L’obbligo di indicazione della scadenza e delle modalità di conservazione (se necessarie), si applica solamente a quei prodotti che abbiano una durabilità inferiore o uguale a 90 giorni. Superato questo limite, l’indicazione della scadenza può essere apposta su base volontaria.

La data di scadenza si indica con le diciture “best before/meilleur avant”, seguita dalla data stessa o dalle indicazioni necessarie a localizzare la data impressa sulla confezione. Viene sempre indicato prima l’anno, ma solo quando la sua assenza possa generare confusione nel consumatore. Di seguito si indica il mese (la sola indicazione da apporre in lettere) e poi il giorno.

Dichiarazione nutrizionale

Chiudiamo questa trattazione, con l’argomento più spinoso: la dichiarazione nutrizionale. Diciamo più spinoso, perché le modalità di espressione della tabella nutrizionale (elementi della tabella, dimensioni, grandezza dei caratteri, layout della tabella) sono estremamente variabili, sia in funzione del prodotto che in funzione delle dimensioni/aspetto dell’imballaggio. Presenteremo qui, quindi, solo una versione standard della tabella, rimandando a futuri articoli un approfondimento sulle diverse tipologie.

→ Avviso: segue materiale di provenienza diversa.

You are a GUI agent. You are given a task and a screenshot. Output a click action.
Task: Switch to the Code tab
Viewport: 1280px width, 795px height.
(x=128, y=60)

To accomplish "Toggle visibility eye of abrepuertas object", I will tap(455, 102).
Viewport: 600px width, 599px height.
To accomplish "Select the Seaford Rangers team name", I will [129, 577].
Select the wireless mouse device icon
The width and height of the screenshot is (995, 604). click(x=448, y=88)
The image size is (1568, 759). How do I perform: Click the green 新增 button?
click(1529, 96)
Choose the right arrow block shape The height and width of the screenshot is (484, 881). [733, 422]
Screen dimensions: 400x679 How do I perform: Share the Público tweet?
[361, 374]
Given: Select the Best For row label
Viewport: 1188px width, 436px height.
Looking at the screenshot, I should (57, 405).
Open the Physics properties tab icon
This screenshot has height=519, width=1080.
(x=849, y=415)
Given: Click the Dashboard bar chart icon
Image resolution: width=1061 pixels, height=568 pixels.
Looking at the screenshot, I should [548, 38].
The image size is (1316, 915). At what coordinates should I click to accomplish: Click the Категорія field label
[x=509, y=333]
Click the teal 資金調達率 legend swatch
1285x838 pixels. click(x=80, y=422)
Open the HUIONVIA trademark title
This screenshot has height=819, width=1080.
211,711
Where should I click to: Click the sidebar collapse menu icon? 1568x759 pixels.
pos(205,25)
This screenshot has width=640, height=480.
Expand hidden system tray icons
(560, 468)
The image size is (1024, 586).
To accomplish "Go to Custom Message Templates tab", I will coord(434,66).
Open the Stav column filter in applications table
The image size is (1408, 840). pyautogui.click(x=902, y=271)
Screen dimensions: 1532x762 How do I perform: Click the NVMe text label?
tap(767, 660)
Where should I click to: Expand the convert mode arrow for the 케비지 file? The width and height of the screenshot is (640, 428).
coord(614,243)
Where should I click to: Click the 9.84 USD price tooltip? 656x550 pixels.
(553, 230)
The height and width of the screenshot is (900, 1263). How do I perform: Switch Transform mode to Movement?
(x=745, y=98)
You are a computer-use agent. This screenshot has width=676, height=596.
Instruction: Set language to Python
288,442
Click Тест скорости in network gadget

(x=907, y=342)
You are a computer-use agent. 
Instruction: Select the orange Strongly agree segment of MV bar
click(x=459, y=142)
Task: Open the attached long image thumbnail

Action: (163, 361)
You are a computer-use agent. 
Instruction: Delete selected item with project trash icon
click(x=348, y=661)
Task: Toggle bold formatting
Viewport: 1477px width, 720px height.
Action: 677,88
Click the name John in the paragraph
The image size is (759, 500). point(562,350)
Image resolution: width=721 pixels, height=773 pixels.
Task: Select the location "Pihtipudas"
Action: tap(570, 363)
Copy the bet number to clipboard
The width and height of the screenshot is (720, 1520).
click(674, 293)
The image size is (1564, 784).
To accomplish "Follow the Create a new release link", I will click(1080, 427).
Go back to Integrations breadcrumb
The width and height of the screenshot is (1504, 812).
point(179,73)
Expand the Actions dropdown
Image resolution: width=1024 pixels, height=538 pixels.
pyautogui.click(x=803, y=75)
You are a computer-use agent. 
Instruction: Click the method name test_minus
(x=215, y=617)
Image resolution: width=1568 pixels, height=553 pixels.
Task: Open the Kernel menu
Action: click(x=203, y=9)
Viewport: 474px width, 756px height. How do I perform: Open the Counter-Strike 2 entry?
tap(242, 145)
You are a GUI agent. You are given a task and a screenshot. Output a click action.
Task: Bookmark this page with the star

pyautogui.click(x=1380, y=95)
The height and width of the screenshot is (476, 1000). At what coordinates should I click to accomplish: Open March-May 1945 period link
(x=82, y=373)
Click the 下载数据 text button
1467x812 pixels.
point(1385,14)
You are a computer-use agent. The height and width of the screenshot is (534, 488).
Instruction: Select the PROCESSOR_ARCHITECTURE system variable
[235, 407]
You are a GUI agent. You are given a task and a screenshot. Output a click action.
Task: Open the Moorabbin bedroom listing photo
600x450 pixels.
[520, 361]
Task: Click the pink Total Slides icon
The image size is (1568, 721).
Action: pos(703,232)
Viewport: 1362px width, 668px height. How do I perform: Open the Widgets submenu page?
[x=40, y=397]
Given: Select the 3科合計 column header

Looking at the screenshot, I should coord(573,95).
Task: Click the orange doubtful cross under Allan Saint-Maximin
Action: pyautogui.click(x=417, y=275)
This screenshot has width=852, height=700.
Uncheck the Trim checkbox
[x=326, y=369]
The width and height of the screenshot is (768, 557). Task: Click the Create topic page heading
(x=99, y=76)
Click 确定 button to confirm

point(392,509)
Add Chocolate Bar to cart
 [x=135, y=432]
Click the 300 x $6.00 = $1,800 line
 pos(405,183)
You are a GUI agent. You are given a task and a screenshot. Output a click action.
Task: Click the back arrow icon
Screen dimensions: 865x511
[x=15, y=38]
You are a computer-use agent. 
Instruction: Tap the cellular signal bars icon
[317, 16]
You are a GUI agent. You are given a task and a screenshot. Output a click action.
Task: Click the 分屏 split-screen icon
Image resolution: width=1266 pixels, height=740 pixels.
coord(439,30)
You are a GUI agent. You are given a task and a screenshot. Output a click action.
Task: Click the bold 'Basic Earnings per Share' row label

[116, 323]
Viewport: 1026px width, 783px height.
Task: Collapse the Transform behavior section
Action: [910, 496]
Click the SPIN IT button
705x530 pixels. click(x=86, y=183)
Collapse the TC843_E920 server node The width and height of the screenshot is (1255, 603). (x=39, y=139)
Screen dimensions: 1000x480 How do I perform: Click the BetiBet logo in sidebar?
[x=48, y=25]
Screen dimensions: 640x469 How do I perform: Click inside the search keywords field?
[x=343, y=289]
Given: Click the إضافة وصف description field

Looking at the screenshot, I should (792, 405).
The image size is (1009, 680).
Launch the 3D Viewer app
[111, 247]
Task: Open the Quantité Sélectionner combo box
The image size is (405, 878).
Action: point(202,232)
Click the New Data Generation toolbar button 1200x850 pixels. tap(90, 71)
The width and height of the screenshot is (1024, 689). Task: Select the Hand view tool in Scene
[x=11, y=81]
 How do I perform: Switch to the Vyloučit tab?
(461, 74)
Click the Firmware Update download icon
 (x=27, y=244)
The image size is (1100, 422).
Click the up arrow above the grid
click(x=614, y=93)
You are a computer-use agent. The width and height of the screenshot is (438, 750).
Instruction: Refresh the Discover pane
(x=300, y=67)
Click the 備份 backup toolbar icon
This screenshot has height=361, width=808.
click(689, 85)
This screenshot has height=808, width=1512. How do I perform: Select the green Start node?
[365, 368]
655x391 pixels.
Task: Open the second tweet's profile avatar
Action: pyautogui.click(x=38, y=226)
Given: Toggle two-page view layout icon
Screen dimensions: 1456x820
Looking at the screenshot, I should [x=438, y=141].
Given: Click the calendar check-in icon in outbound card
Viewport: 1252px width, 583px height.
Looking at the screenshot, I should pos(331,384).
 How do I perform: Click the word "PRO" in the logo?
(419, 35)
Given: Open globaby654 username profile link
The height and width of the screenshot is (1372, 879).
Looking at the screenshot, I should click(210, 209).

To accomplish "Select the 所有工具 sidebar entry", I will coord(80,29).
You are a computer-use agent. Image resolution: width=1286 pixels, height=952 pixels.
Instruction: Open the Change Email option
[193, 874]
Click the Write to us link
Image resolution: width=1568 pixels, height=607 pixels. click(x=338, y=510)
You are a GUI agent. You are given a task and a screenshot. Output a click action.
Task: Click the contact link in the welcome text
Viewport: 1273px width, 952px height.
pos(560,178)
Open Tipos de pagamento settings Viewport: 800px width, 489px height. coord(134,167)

Di seguito un modello di tabella bilingue:

E’ evidente come questa tabella sia profondamente diversa da una normale tabella Europea, avvicinandosi abbastanza al modello di quella U.S.A.

Come per gli Stati Uniti, anche qui tutti i valori sono espressi in riferimento ad una “porzione” che non è arbitraria, ma viene decisa in base alla categoria di prodotto. In questo modo si rende più facile la comprensione da parte del consumatore, dato che i numeri faranno sempre riferimento a quantità di prodotto paragonabili tra loro, nell’ambito della stessa categoria (es. tutti i biscotti dovranno fare riferimento ad una porzione di 30 g).

Chiudiamo con una piccola curiosità, legata alla presentazione delle informazioni. Sapete che in Canada, le informazioni obbligatorie come l’elenco ingredienti e la tabella nutrizionale devono essere obbligatoriamente scritte con un “sans serif font”? Per chi fosse poco avvezzo alla lingua Francese, questa espressione si traduce con “font senza grazie”, vale a dire che non possono essere utilizzati font che presentino appendici alle estremità delle lettere! Un esempio tipico di font con grazie è il Times New Roman, mentre un tipico font senza grazie è Helvetica.

Questa potrebbe sembrare solo una facezia, ma serve a farci riflettere sul grado di attenzione che viene posto in Canada sulle etichette alimentari.